Dans ce théâtre de l’échappée, Kossi Efoui crée des situations d’exil où les personnages découvrent l’abîme qui s’ouvre sous leurs pas. En marche vers un avenir meilleur ou de retour de leur voyage, les personnages se retrouvent au carrefour de leurs peurs, à la lisière de leurs souvenirs. La problématique du marronnage est ici à explorer à travers les notions rythmiques d’entre-deux et de syncope. C’est l’interzone, L’ENTRE-DEUX RÊVES, où la mémoire trouée traverse l’abîme jusqu’à l’impossible retour, où l’amnésie se fait coma. Il y est aussi question de la conscience diasporique, de la mémoire éparpillée et reconstruite grâce au pouvoir des corps et des voix.
De fait, les récits dramaturgiques de la violence ou de la mort ne font plus l’objet d’une narration ordonnée comme celle du messager dans les tragédies grecques, mais sont disséminés, fragmentés, contrariés, au point de disparaître comme tels, évoquant l’effacement d’une l’histoire dont ils ne sont plus que l’infime trace mémorielle. Les effets tragiques de la violence infligée aux corps des victimes se superposent aux effets tragiques de la disparition de la mémoire de cette même violence. Plus précisément, nous verrons comment Kossi Efoui utilise le corps de son texte dramatique pour y inscrire le lieu de la catastrophe, pour reprendre une terminologie classique de la tragédie, autrement dit, comment son texte poétique prend en charge dans sa matière même le témoignage d’une violence qui ne peut plus se transmettre ni de manière épique, ni de manière dramatique. Pour ce faire, nous nous appuierons sur Le Carrefour et Io (Tragédie) ; deux pièces de Kossi Efoui, publiées respectivement en 1989 et 2007.

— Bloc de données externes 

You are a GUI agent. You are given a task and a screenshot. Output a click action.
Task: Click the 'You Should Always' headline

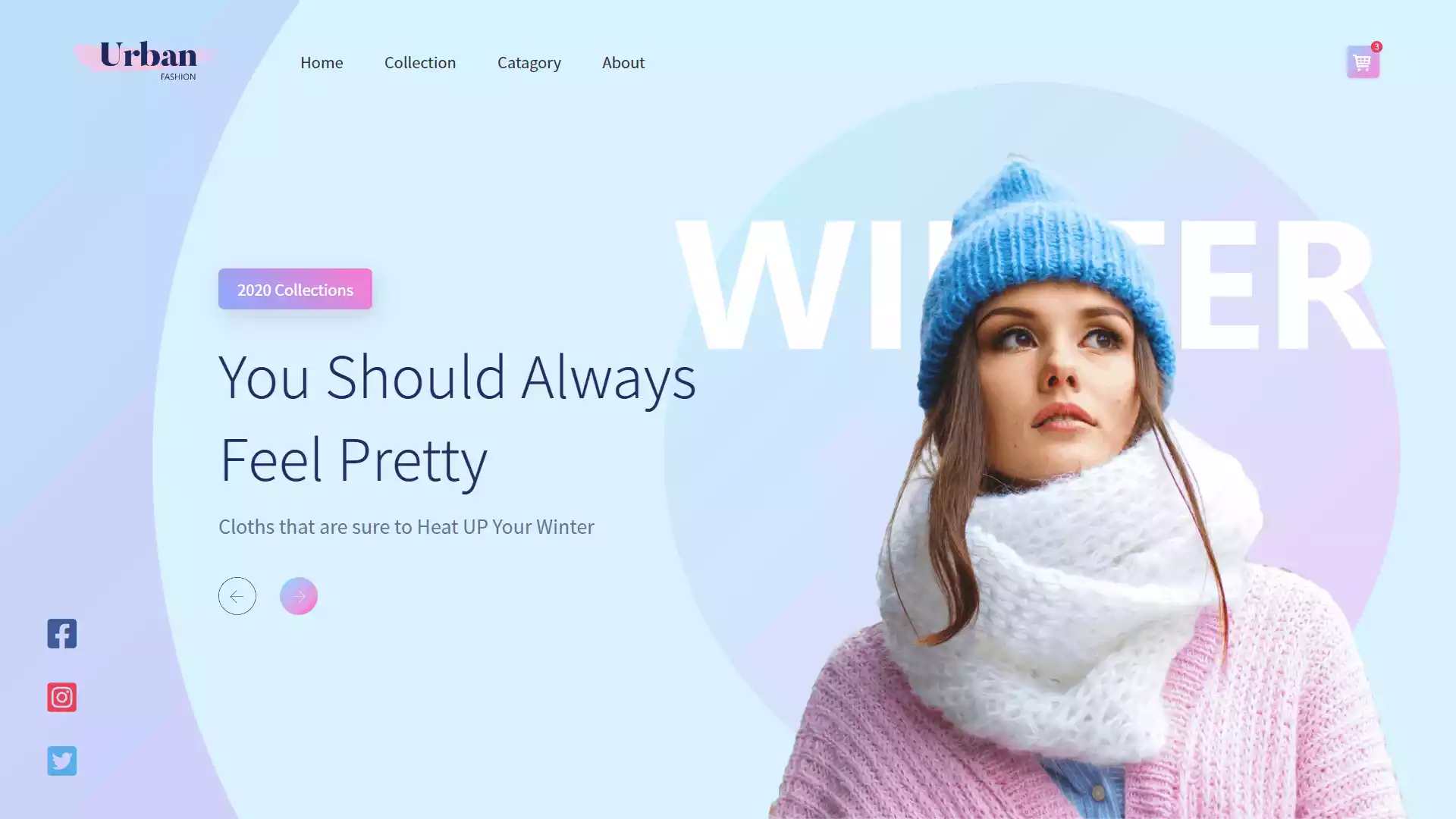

L’action du Carrefour débute alors que la Femme se remémore la mort de son amie Rachel. Le Souffleur lui rappelle son texte. Arrive le Poète, revenu sur les lieux de son passé. Il est recherché par la police. La Femme négocie avec le Flic la liberté du Poète pour la nuit en échange de ses faveurs. La nuit s’achève et le Flic embarque le Poète. Le Souffleur dévoile son identité : il est le poète qui, prisonnier depuis vingt ans, fait revivre chaque soir tous ces personnages de sa mémoire afin de ne pas oublier.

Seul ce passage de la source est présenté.